Corrective Action Process Initiated

The April 1994 DEF addressed the immediate safety concern by assuring the

availability of relief valve RH3 and considering the safety margins discussed

in the ASME code case.

At this time the licensee also initiated a procedure

revision to limit the number of running RCPs in Mode 5 (below 200°F) to one

pump, thus further minimizing the dynamic head error in*the most restrictive

region of the P/T curves. Since the licensee concluded that there was no

immediate operability concern, they sought to find other reasons why the

Westinghouse nonconservatism did not apply to Salem.

The inspector noted

that, even after the issue was entered into the PSE&G DEF process, the

condition outside the design basis was still not reported to the NRC.

The inspector independently assessed the availability and capability of relief

valve RH3 for supplementing the POPS.

Valve RH3 is available for RCS pressure

relief when the RHR system is aligned for shutdown cooling.

Review of Salem

integrated operating procedures IOP-2, "Cold Shutdown To Hot Standby," and

IOP-6, "Hot Standby To Cold Shutdown" showed that RHR shutdown cooling will be

in service when POPS is required to be operable (<312°F).

One reason valve

RH3 was not credited by the NRC in the original 1980 POPS analysis was that an

automatic closure interlock would shut the RHR suction valve on high RCS

pressure, isolating RH3 from the RCS.

However, this interlock was removed

from both Salem units in the late 1980's. This change was generically

reviewed by the NRC under Westinghouse Topical Report WCAP-11736, "Residual

Heat Removal System Autoclosure Interlock Removal Report," and was

subsequently approved by the NRC in a safety evaluation, dated

August 8, 1989.

The inspector also reviewed the valve's relief capacity,

actuation response time, and calibration schedule.

The inspector concluded

that valve RH3 would be available to supplement POPS based on the procedural

'

4

requirements and would substantially reduce the peak transient pressure based

on its design.

However, crediting valve RH3 as part of POPS would, in the

inspector's estimation, require a change to the Salem Technical

Specifications.

The issue was once again closed (by memorandum, dated 5/26/94), based on a

procedural requirement to achieve a pressurizer "bubble" (saturated conditions

with a steam space) before starting a RCP.

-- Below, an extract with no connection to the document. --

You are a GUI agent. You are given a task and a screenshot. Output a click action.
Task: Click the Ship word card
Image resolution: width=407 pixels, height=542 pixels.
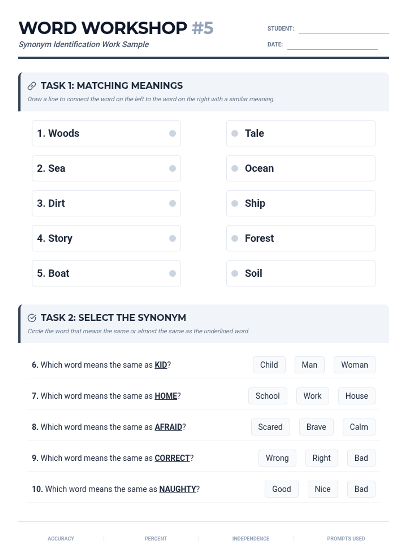tap(301, 203)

Because of this requirement, it

was reasoned that only a correction for static head was necessary (relatively

a small effect); therefore, the original analysis was concluded by PSE&G to be

still valid.

The inspector noted that the procedural requirement to have a

pressurizer "bubble" before starting any RCPs was in place, and had been

previously reviewed in the 1980 NRC safety evaluation report for POPS.

Although the DEF was closed by PSE&G via this memorandum, further analyses to

support license changes for (crediting valve RH3 and using the ASME code case)

were continued in anticipation of future, more restrictive revisions to the

P/T curves. During this analysis, the licensee determined that the effects of

a running RCP on the POPS analysis should also be considered.

However, no

formal 50.59 safety evaluation had as yet been performed.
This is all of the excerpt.